*Activity 1*
Please retype the stretch of the test jokes from "I was given" through "idiot he is." without any changes.
*Activity 2*
In the test jokes, what score on the electronics test did the person with the same name get?

*Document section*
════

Test

Test Jokes

I was given my electronics test today. Turns out it was given to me 'cause I have the same name as someone who got 54/59. I actually got my hopes up, too.

So, a kid is taking a test, and the paper says, "In a pink bungalow, there's a pink fridge, a pink bed, a pink TV, and a pink cat. What color are the stairs?"

So the kid answers pink, like the idiot he is.

Tell your teacher this: "I passed a test that took 60 minutes. It wasn't your work, it wasn't my work, it was hour work!"

A student got a bad letter grade, so the next day he came back with his own letter grade in his backpack: an A-K47.

Signs my cousin is going places when he's older:

TEST QUESTION: Where was the Declaration of Independence signed?

He wrote: "At the bottom of the page."

Smart kid!

Today I went to the doctor for a test, and he said I have 10 months to live.

So later that day I stabbed him to death, and the judge sentenced me for 15 years in prison. Problem solved!

A 10 year old girl meets with her doctor. The doctor tells her “Katie, I’m sorry to have to tell you that your parents didn’t survive the accident. Sadly, our tests also show that you have early onset Alzheimer’s disease.”

Katie replies “well at least my parents will look after me.”

Why did the dumb blonde pee inside the condom?

Because the doctor told the dumb blonde that the dumb blonde was going to get a urine test!

Sara's Mom was helping her prepare for her driver's test.

Mom: "Okay, any questions?"

Sara: "Yes. I actually don't know what "yield" means."

Mom: "Don't worry, Hon. No one does."

════

*The data*

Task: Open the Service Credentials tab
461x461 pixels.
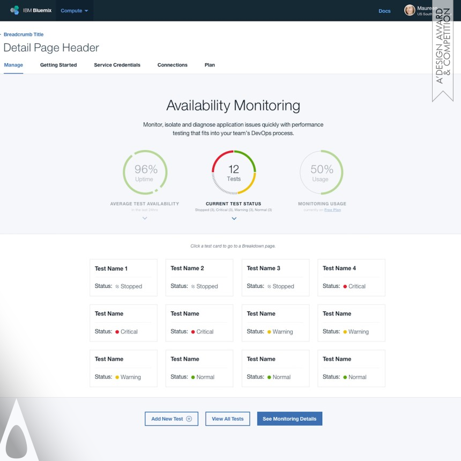Action: (117, 65)
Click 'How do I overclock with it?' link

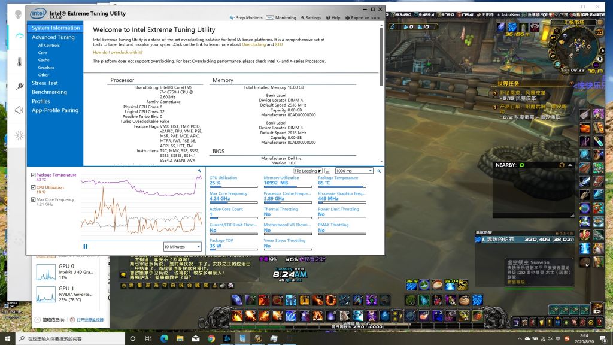(118, 52)
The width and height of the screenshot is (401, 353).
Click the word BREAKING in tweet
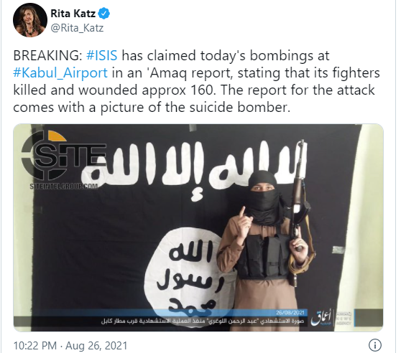click(x=48, y=55)
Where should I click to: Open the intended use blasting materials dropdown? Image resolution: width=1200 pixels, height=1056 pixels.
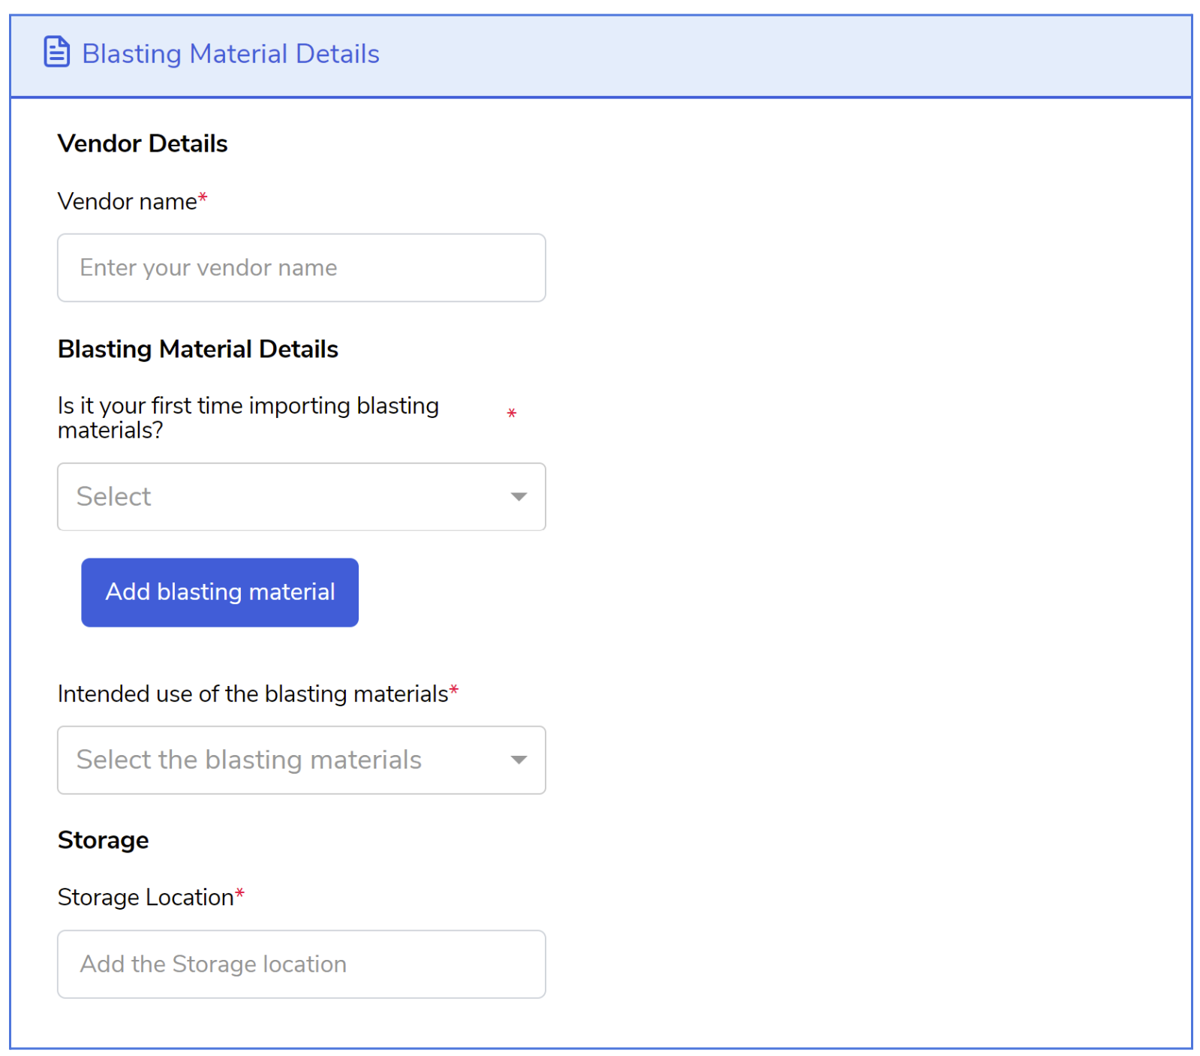(x=302, y=760)
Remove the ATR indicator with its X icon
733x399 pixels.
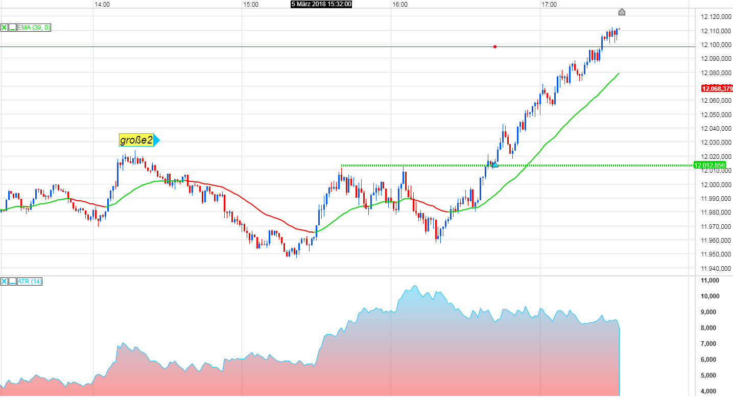(4, 281)
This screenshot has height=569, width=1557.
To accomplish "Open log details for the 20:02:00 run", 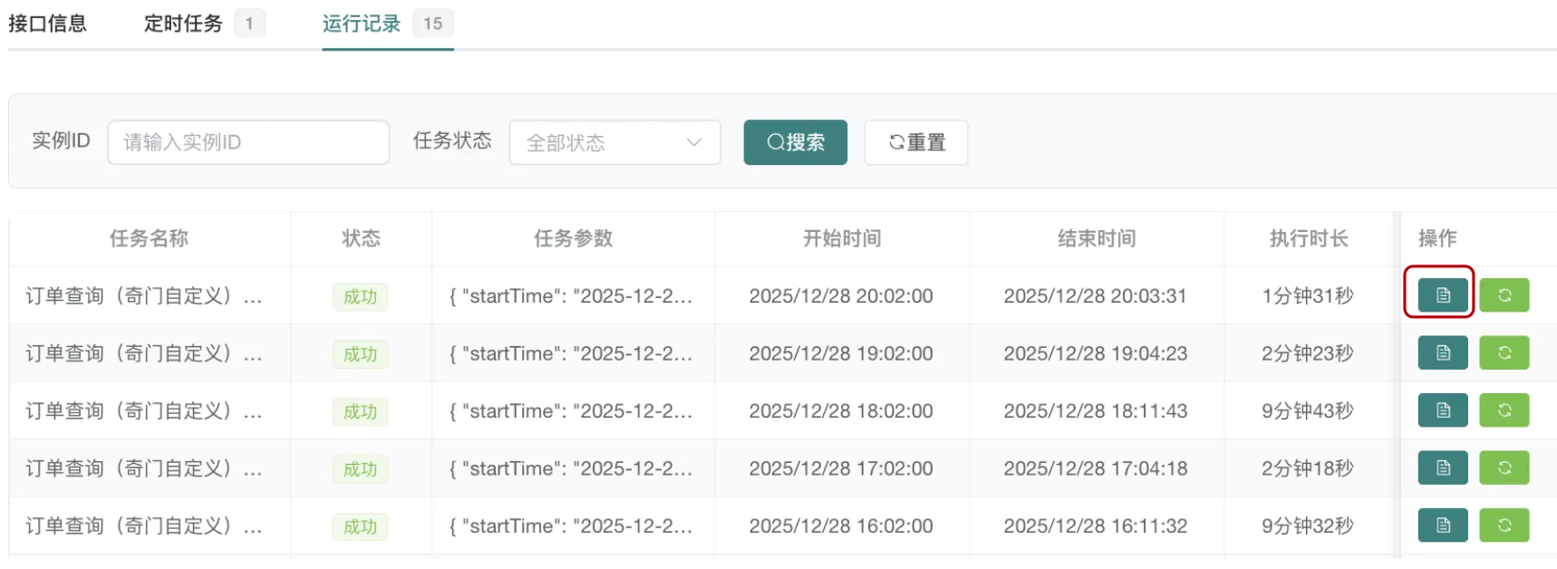I will point(1442,295).
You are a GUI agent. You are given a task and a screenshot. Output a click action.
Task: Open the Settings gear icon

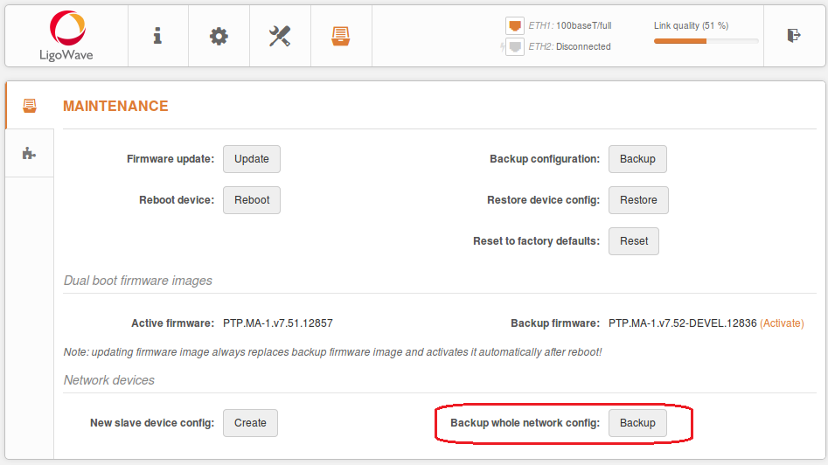pyautogui.click(x=219, y=36)
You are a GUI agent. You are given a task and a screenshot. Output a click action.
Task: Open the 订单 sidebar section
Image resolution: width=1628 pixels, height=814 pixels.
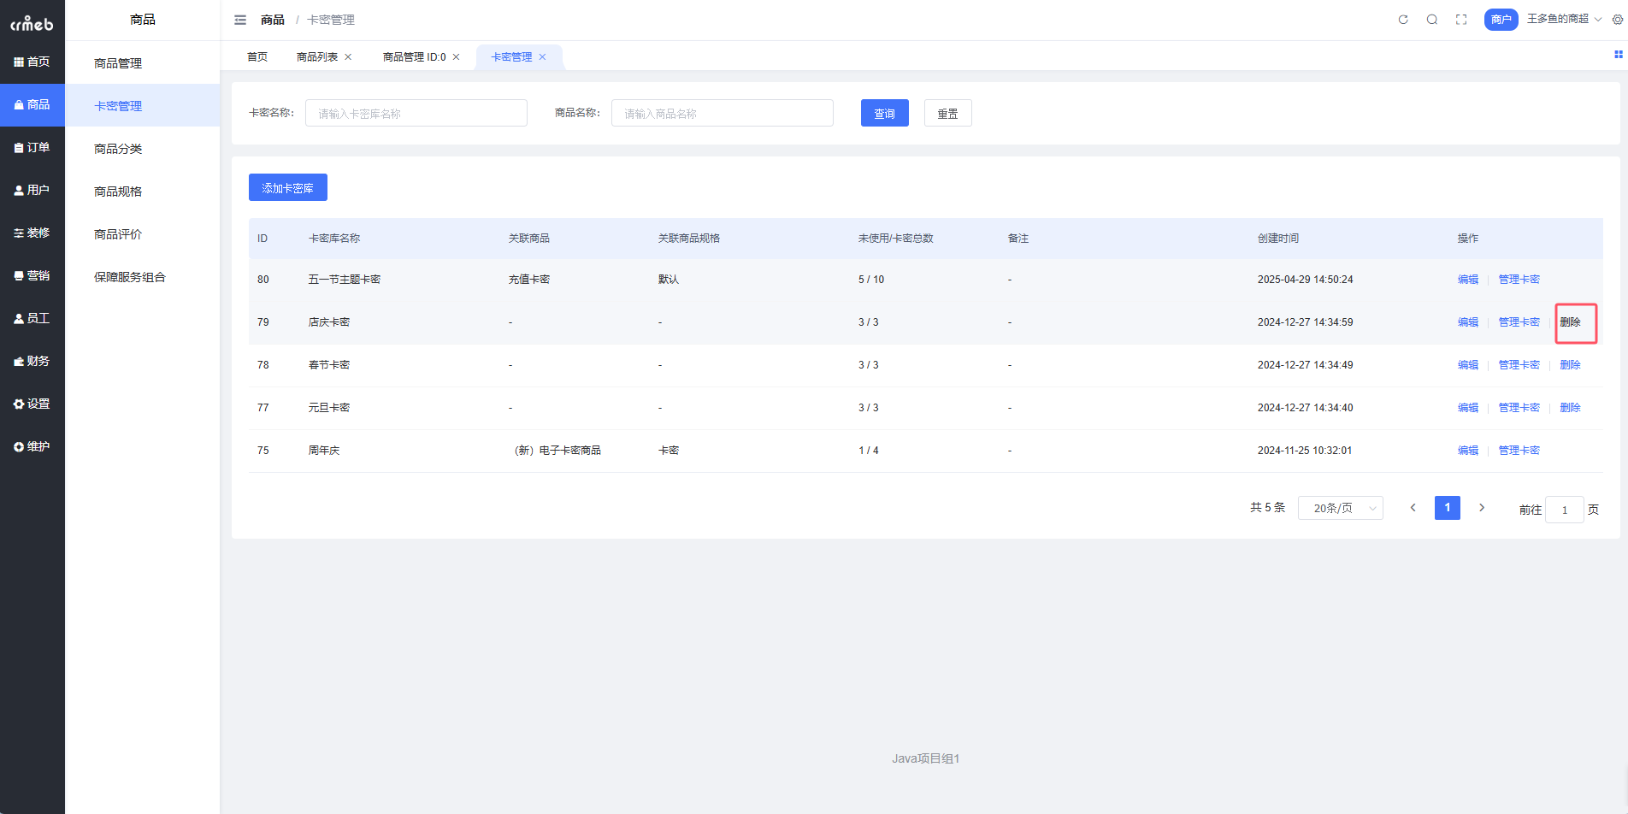click(32, 147)
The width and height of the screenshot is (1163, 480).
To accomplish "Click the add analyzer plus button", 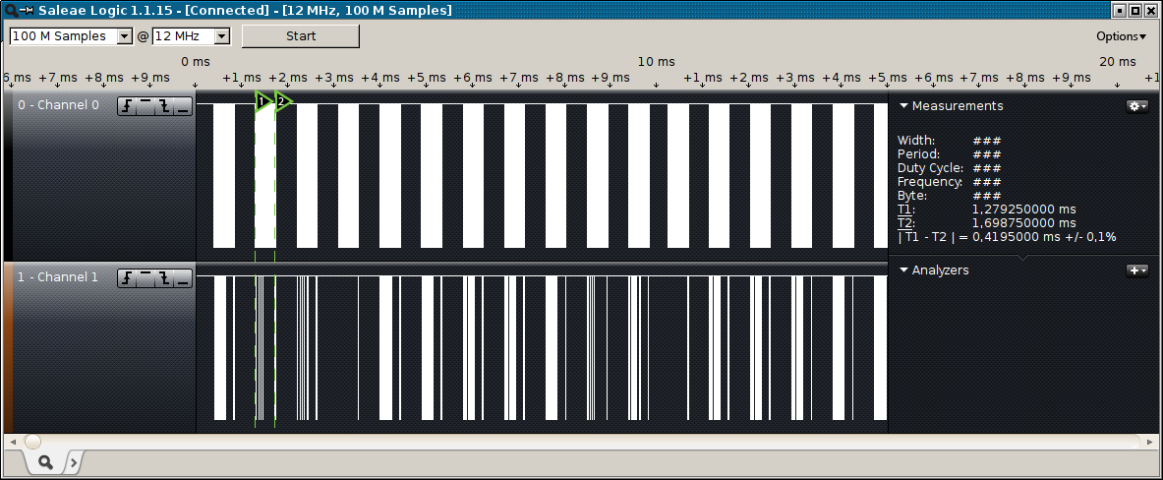I will 1136,270.
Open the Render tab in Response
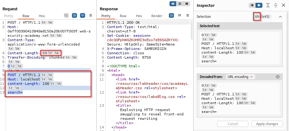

════

*Task answer 1*
I was given my electronics test today. Turns out it was given to me 'cause I have the same name as someone who got 54/59. I actually got my hopes up, too.

So, a kid is taking a test, and the paper says, "In a pink bungalow, there's a pink fridge, a pink bed, a pink TV, and a pink cat. What color are the stairs?"

So the kid answers pink, like the idiot he is.

*Task answer 2*
54/59